Let a,b,c be the radii of the spheres; we want to minimize a+b+c. Now, one sees that A'B' satisfy
length(A'B')²=(a+b)²-(a-b)²=4ab
so 4ab must be a square, and so ab must also be; analogously, bc and ac are squares. If a is not a square, then there is a prime p so that the highest power of p dividing a is odd; so p must divide both b and c otherwise ab, ac could not be square. But then a,b,c is not minimal, since a/p,b/p,c/p would also work. Then a is a square, and analogously so are b an c; let a=x², b=y², c=z². Since ab,bc,ca is a pitagorean triple, one gets (possibly rearranging the order of a,b,c) that
x²y²+y²z²=x²z² ==> (y/x)²+(y/z)²=1

The solutions to this are in the form y=lcm(p,q), x=r/p*lcm(p,q), z=r/q*lcm(p,q) for (p<q<r) pytagorean triple, and we can restrict ourselves to primitive ones for minimality. Taking (p,q,r)=(3,4,5) we find
y²+x²+z²=12²+15²+20²=

769

so we clearly see that the minimum must be found amongst the triples (p<q<r) with r<28 (since 28²>769); but is immediate to verify, just by cheking all such triples (that are only (3, 4, 5), (5, 12, 13), (8, 15, 17) and (7, 24, 25)), that (3,4,5) does indeed realize the minimum.

[DeathRowKitty]

yeps!

[biancospino]

A hyperhydra is a curious beast; it has a great number of necks. Each of those necks may end either in a head, or in a nodule, from which exit one or more necks (i.e. the hyperhydra's necks form an acyclic graph, of which the leaves are the heads. Since it is a finite beast, this tree has a finite number of vertexes).

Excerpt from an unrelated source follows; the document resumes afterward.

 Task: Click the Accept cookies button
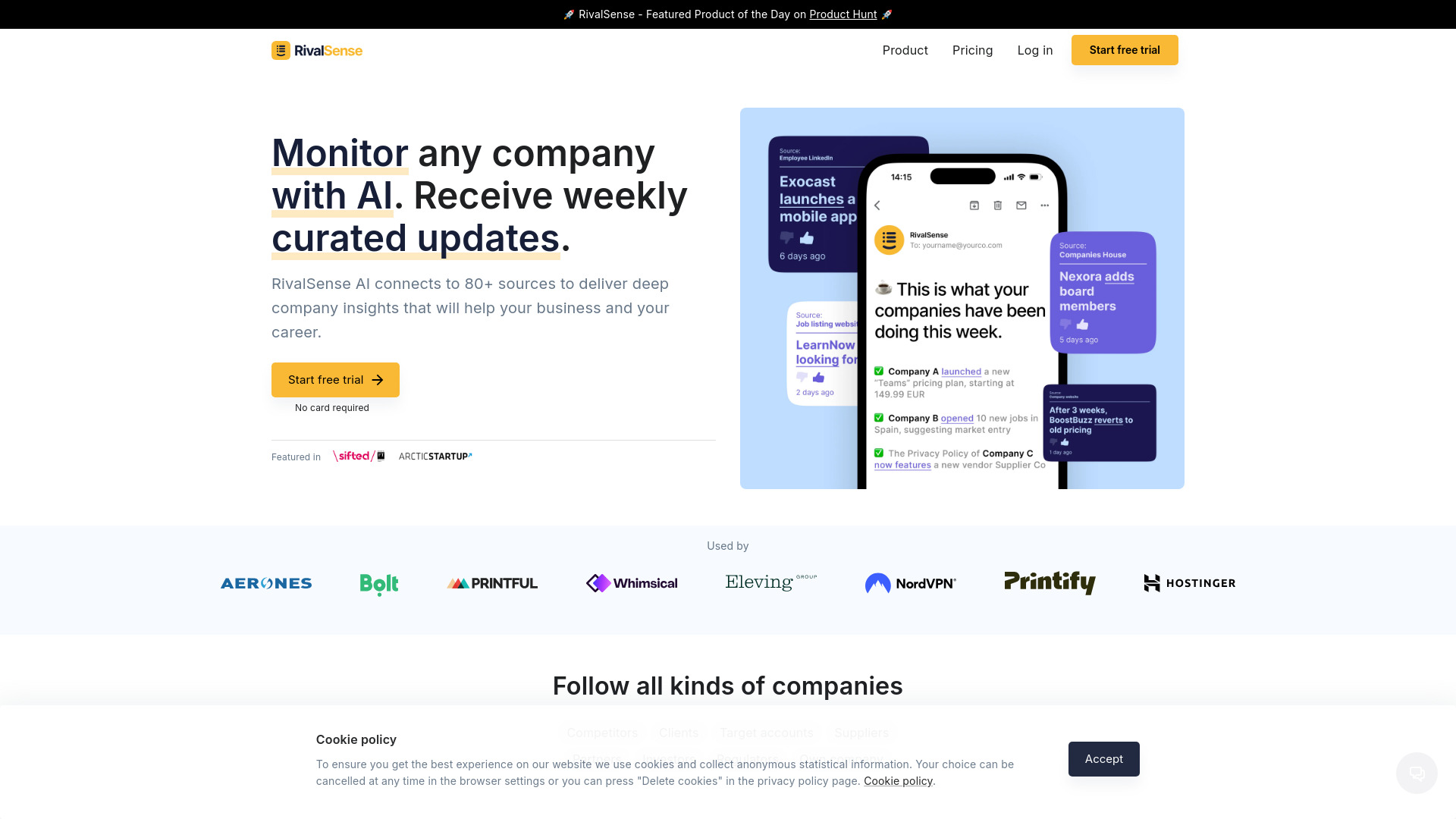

Whenever a head is cut, a replication message descends down through the synapsis in the necks, always down and never bifurcating; whenever the message passes through a neck, other than the one immediately below the cut head, that neck, and everything attached above it, replicates a great number of times (at least one copy is produced, but the hyperhydra has extreme regenerative powers, so that sometimes it may produce hundreds or thousands of copies!); then all the nodules that are leaves of the new graph become heads.

The skin of the necks is generally too hard to cut, however the skin of the necks attached to a head is soft enough.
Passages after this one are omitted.